### What is being asked:
Return all the lines below in which the string "text" appears.

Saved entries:

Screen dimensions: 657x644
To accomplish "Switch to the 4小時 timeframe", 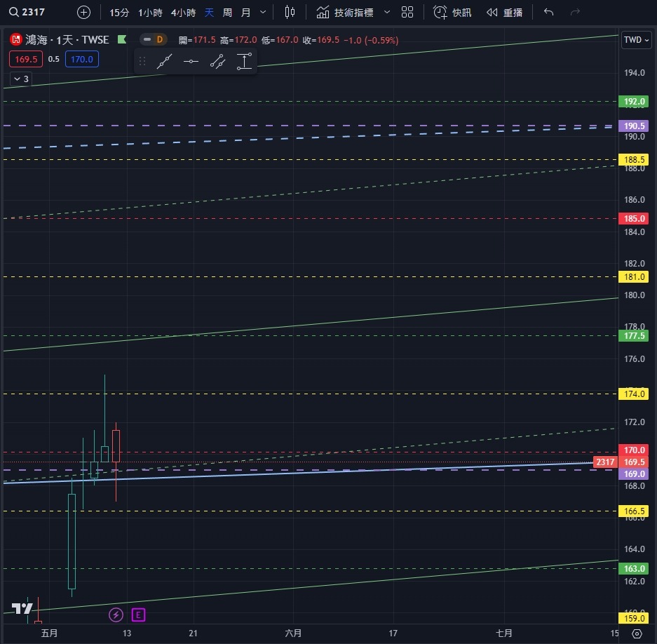I will [x=183, y=13].
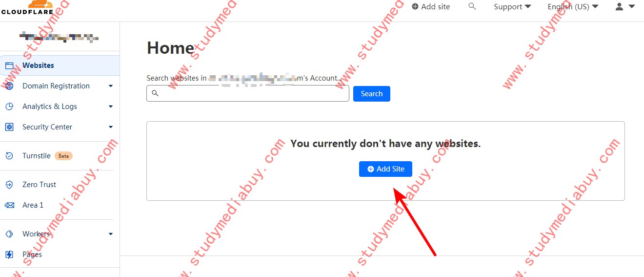Focus the website search input field
The width and height of the screenshot is (644, 277).
[248, 93]
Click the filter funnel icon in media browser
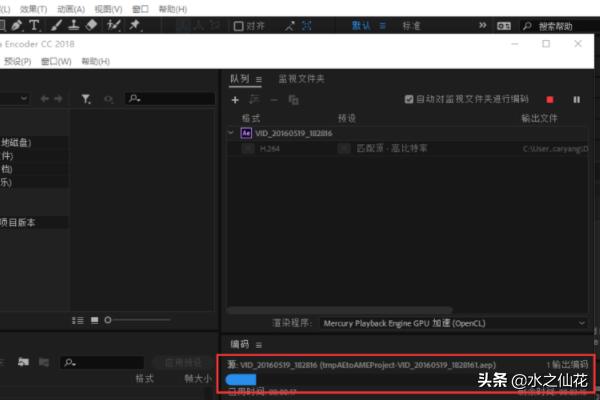This screenshot has width=600, height=400. [x=86, y=99]
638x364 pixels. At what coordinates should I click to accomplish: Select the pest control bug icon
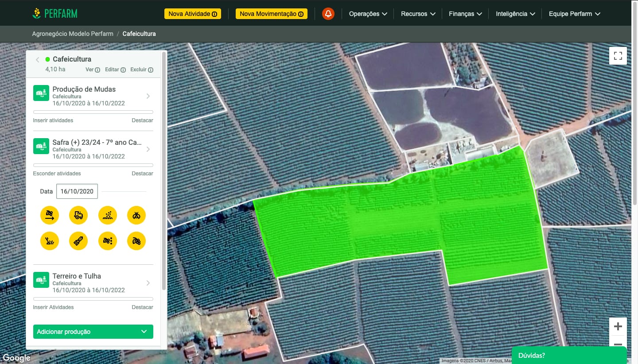click(x=136, y=216)
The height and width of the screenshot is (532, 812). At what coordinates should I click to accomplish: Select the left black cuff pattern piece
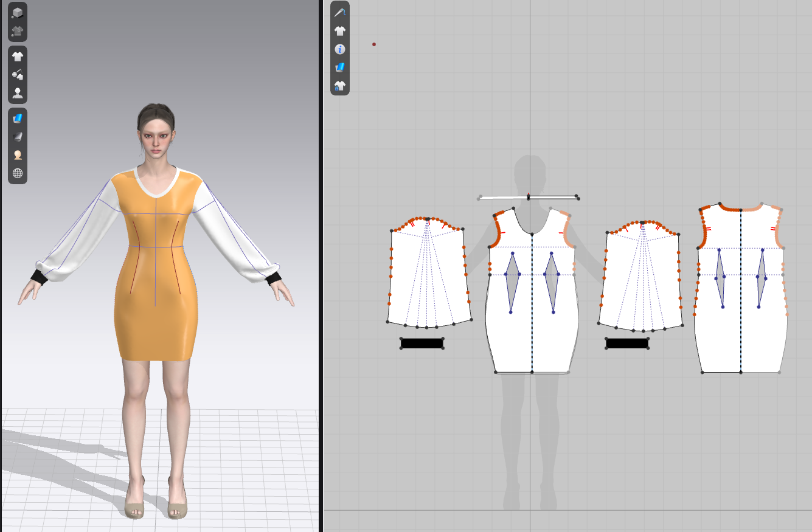click(422, 344)
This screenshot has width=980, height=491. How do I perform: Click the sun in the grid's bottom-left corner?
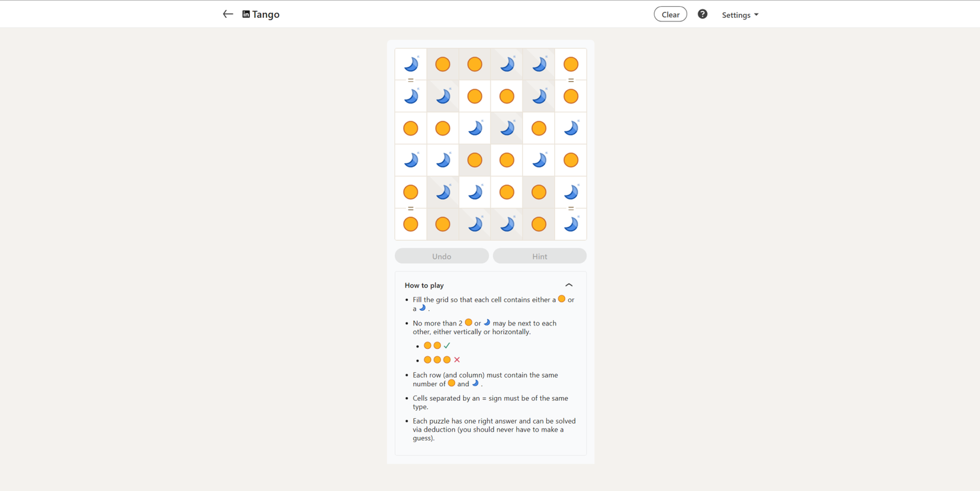click(x=411, y=224)
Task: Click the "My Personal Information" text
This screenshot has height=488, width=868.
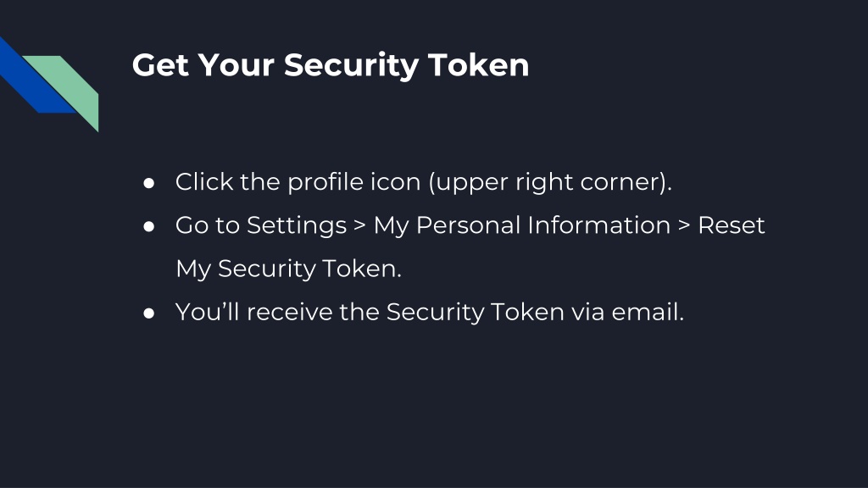Action: [522, 226]
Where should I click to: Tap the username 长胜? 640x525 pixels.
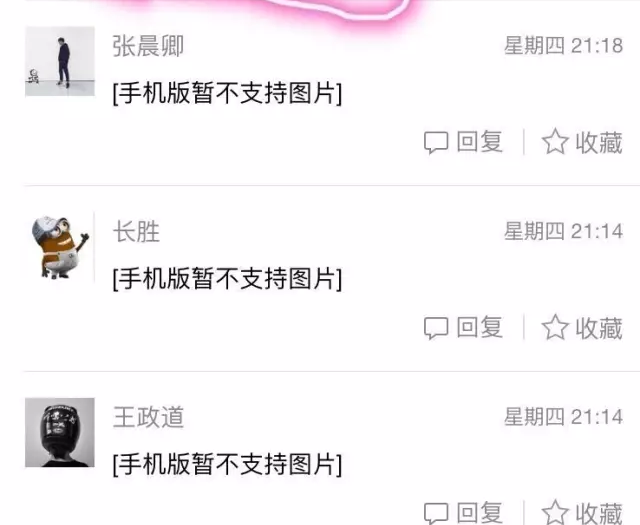click(x=136, y=232)

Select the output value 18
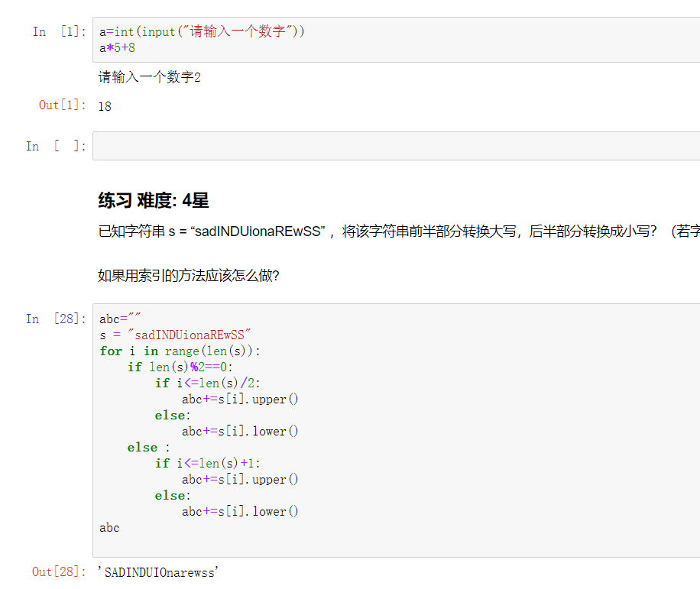click(105, 106)
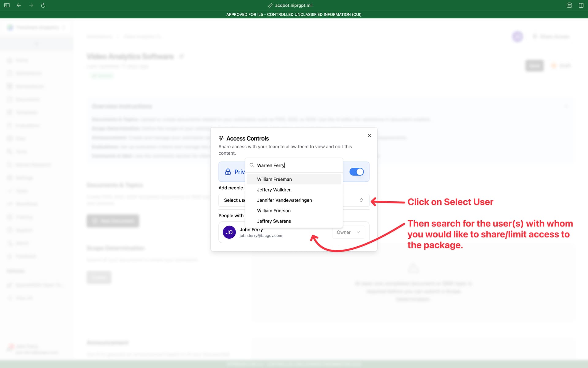Toggle the browser sidebar icon
Screen dimensions: 588x368
point(7,5)
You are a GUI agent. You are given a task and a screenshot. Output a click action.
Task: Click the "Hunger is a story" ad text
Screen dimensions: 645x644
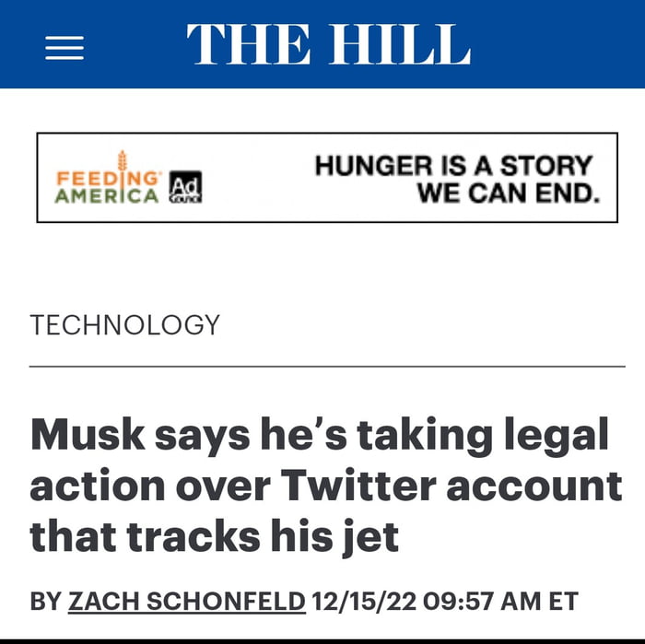pos(453,166)
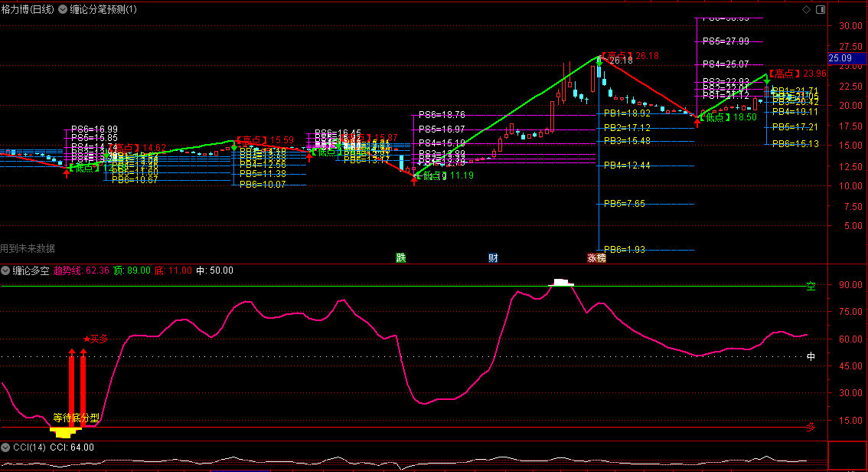Click the white top signal block near 90 line

pyautogui.click(x=562, y=283)
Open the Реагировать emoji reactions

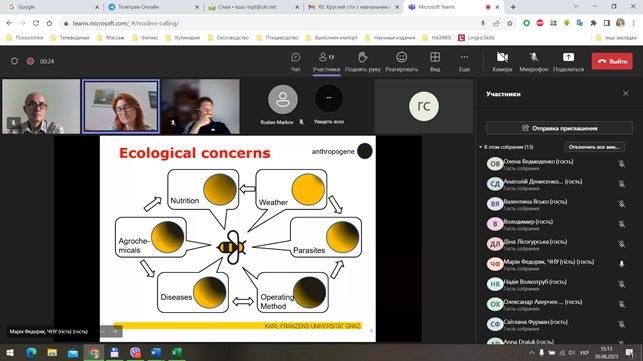tap(401, 62)
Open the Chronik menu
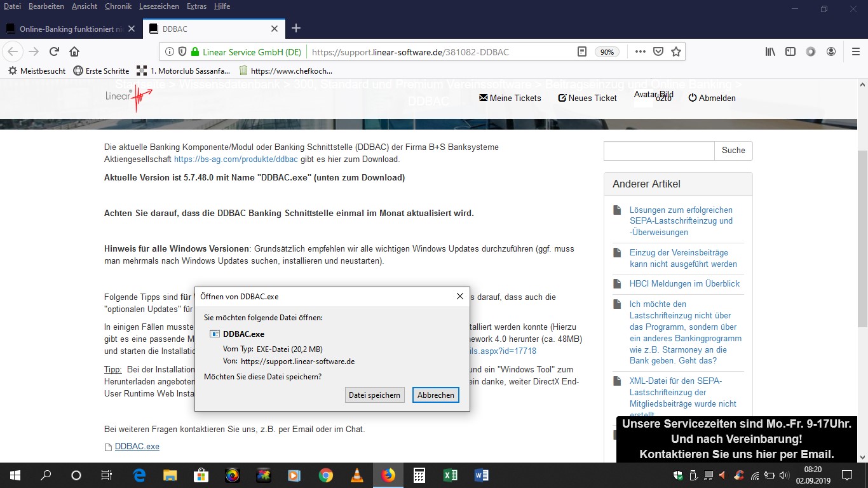Image resolution: width=868 pixels, height=488 pixels. (119, 6)

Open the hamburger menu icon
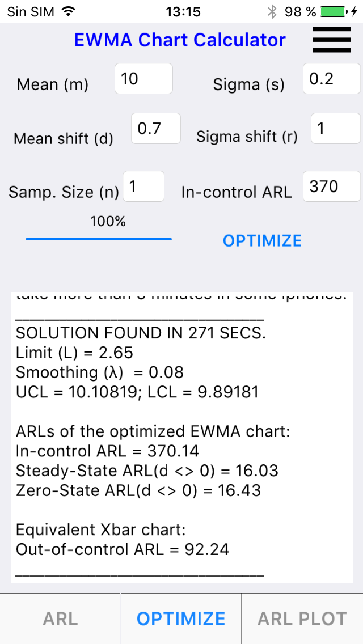pyautogui.click(x=332, y=40)
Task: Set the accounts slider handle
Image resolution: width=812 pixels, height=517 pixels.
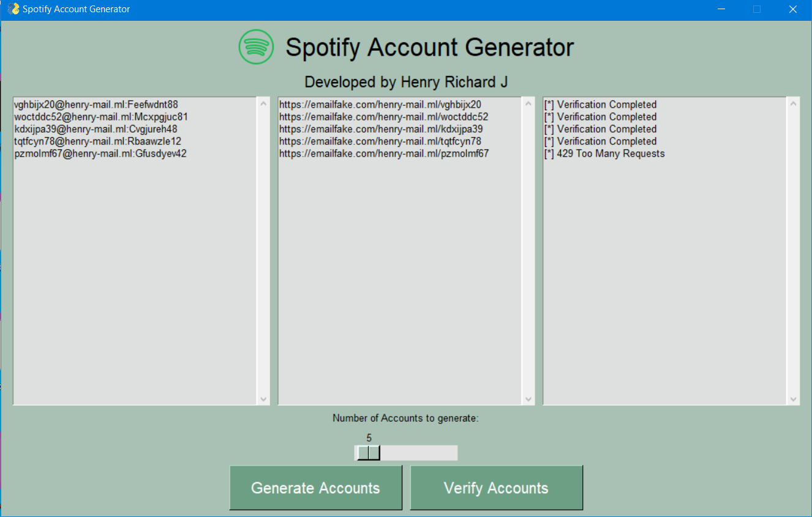Action: click(368, 453)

### Answer box:
Task: Click the "My Personal Information" text
Task: Click the "Hunger is a story" ad text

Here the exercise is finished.